§ **WHAT IS BEING ASKED**: The task requires restating, word for word, the lines of the entries below from the one containing "This screenshot has height=1101, width=2121." through the final one, both included.

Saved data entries

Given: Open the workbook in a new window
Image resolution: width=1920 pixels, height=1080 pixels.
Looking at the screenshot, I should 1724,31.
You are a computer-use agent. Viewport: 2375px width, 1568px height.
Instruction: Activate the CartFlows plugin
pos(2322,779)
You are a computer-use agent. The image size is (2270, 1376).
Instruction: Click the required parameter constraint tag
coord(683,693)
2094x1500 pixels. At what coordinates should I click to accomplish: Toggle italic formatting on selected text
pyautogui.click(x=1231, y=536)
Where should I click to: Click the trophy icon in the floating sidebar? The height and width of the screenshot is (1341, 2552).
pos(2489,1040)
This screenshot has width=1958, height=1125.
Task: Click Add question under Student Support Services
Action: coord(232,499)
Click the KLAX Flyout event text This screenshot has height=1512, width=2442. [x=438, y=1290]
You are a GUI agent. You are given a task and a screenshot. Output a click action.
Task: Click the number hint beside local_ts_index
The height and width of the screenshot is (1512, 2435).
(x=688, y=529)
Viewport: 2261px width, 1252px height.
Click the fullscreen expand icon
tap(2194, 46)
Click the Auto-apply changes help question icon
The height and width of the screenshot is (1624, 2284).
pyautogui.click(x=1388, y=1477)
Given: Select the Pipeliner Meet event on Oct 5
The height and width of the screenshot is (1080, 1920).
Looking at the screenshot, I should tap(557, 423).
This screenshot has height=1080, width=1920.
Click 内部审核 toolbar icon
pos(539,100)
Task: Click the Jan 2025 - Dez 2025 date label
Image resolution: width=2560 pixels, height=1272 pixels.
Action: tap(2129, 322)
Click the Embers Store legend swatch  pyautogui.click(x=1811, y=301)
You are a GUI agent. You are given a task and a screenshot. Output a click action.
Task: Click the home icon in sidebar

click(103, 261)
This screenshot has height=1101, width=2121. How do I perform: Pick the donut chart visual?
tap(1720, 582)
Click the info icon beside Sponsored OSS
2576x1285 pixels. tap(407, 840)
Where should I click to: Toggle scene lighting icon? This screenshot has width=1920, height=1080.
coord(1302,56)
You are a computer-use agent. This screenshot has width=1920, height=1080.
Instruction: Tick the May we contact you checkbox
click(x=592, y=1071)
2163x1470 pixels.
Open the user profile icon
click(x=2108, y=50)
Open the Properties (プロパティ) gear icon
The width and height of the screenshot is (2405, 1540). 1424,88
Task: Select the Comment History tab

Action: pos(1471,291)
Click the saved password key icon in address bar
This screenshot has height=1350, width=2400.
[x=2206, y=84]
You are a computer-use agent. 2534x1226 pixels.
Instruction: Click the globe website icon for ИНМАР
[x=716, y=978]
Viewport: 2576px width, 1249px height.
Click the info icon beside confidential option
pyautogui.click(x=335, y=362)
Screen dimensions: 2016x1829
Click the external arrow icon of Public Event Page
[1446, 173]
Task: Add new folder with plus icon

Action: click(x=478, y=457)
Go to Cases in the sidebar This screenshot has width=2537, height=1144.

§ **EXPECTED OUTPUT**:
This screenshot has height=1101, width=2121. How do I perform: Pick the donut chart visual?
tap(1720, 582)
Click the info icon beside Sponsored OSS
2576x1285 pixels. tap(407, 840)
Where should I click to: Toggle scene lighting icon? This screenshot has width=1920, height=1080.
coord(1302,56)
You are a computer-use agent. This screenshot has width=1920, height=1080.
Instruction: Tick the May we contact you checkbox
click(x=592, y=1071)
2163x1470 pixels.
Open the user profile icon
click(x=2108, y=50)
Open the Properties (プロパティ) gear icon
The width and height of the screenshot is (2405, 1540). 1424,88
Task: Select the Comment History tab

Action: pos(1471,291)
Click the saved password key icon in address bar
This screenshot has height=1350, width=2400.
[x=2206, y=84]
You are a computer-use agent. 2534x1226 pixels.
Instruction: Click the globe website icon for ИНМАР
[x=716, y=978]
Viewport: 2576px width, 1249px height.
Click the info icon beside confidential option
pyautogui.click(x=335, y=362)
Screen dimensions: 2016x1829
Click the external arrow icon of Public Event Page
[1446, 173]
Task: Add new folder with plus icon

Action: click(x=478, y=457)
Go to Cases in the sidebar This screenshot has width=2537, height=1144.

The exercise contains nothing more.